Dear Lady Carnath—I have been in Canada all summer. No letters were forwarded. I find yours here at the Metropolitan. Thanks, I am well. Life is the same with me. I eat and drink and wither. But you are a memory to be thankful for, and I have never tried to forget you. I was glad to learn through Tower, whom I met in Montreal, that you were well and happy. I wish I may never hear otherwise.
Then followed several pages of news of her old friends.
“Poor fellow!” thought Edith with a sigh. “But I doubt if any woman or any circumstances would ever make a man like that happy. There are those wretched people, and I am not half dressed!”
Nevertheless, he again took his stand in her brain and elbowed Hedworth—whose concrete part was still detained in Switzerland. She did not answer the letter at once; it was not an easy letter to answer. But it haunted her; and finally she sat down at her desk and bit the end of her penholder.
She sat staring before her, the man in complete possession. And gradually the color left her face. If this old love, which her mind and senses had corporealized, refused to abdicate, had she any right to marry Hedworth? Now that she had unlocked this ghost, might not she find it at her side whenever her husband was absent, reminding her that she was a sort of mental bigamist? Carnath had no part in her dilemma; she barely recalled his episode.
She was as positive as she had been when the past unrolled itself that she had no wish to see the first man again; that did he stand before her his power would vanish. He was a back number—a fatal position to occupy in the imagination of a vital and world-living woman.

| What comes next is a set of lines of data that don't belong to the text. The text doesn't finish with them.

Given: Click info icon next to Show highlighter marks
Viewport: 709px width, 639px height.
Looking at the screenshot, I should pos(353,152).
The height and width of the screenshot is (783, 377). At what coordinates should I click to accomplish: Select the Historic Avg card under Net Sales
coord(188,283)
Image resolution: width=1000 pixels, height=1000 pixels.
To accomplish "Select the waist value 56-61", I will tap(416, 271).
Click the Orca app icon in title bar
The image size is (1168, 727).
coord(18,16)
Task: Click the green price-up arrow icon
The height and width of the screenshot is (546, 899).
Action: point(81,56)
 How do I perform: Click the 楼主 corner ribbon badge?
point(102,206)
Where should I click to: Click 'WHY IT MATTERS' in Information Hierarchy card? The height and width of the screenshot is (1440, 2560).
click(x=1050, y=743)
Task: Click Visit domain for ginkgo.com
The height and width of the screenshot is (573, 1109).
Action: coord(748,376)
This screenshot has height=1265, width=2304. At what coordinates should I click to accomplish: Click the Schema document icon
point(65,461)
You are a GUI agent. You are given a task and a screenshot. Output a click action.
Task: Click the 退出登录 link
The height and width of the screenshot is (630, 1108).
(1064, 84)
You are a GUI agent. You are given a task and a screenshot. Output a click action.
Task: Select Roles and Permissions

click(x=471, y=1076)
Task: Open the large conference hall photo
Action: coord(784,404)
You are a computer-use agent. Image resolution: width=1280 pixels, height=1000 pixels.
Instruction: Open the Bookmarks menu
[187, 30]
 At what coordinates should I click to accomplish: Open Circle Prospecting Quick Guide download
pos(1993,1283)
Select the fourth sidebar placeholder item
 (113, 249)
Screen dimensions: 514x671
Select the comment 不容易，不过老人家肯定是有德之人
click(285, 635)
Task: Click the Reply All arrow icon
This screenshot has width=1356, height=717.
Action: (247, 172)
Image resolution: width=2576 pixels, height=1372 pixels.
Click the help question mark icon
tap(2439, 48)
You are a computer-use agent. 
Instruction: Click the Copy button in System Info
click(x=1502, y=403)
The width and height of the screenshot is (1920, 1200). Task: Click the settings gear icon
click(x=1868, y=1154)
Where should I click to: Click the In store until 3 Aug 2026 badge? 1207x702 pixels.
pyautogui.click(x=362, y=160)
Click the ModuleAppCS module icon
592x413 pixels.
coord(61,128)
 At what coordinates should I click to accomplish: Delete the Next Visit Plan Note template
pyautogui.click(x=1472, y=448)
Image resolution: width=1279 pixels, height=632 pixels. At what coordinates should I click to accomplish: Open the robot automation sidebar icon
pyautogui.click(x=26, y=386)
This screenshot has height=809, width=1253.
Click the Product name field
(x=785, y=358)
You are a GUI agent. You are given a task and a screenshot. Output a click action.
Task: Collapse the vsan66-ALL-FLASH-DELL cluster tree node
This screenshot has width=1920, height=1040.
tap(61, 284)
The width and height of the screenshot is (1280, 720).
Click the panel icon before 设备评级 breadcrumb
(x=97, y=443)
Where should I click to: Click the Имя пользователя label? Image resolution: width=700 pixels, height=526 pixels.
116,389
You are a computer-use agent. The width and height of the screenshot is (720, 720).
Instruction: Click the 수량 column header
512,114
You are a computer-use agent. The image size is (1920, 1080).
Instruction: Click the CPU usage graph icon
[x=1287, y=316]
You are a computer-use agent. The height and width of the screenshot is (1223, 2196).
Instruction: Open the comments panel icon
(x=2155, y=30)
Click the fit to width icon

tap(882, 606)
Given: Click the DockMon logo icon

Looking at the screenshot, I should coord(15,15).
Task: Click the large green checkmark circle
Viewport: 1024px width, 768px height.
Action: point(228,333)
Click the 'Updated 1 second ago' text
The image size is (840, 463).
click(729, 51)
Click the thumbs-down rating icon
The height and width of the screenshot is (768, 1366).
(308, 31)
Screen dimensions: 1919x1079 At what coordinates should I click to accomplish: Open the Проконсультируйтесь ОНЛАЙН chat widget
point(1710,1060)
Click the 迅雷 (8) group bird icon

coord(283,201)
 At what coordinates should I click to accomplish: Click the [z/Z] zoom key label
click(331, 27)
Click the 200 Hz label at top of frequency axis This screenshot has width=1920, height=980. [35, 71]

“Is it all that he awakened, made known to me, represented, that arises in resentment? Or is it that the soul only gives itself once, acknowledges only one mate? The mind and body, perhaps, obey the demand for companionship again. The soul in its loneliness endeavors to accompany these comrades, but finds itself linked to the mate of the past. Probably when a woman marries a man she does not love, the soul, having no demand made upon it, abstracts itself, sleeps. It is when a mate to whom it might wholly have given itself appears, that, in its isolation and desolation, it clamors for its wedded part.”
Her teeth indented the nib of her penholder. “Was ever a woman in such a predicament before? So illusionary and yet so ridiculously actual! Shall I send Hedworth away and sit down with this phantom through life? I understand that some women get their happiness out of just that sort of thing. Then when I forget Hedworth would I forget him? Is passion needed to set the soul free? Until Hedworth made me feel awakened womanhood personified, I had not thought of this man for years, not even during the year of my mourning, when I was rather bored. What am I to do? I can’t fling my life away. I am not a morbid idiot. But I can’t marry one man if what I feel for him is simply the galvanizing of a corpse. Hedworth ought to be taken ill and his life despaired of. That is the way things would work out in a novel.”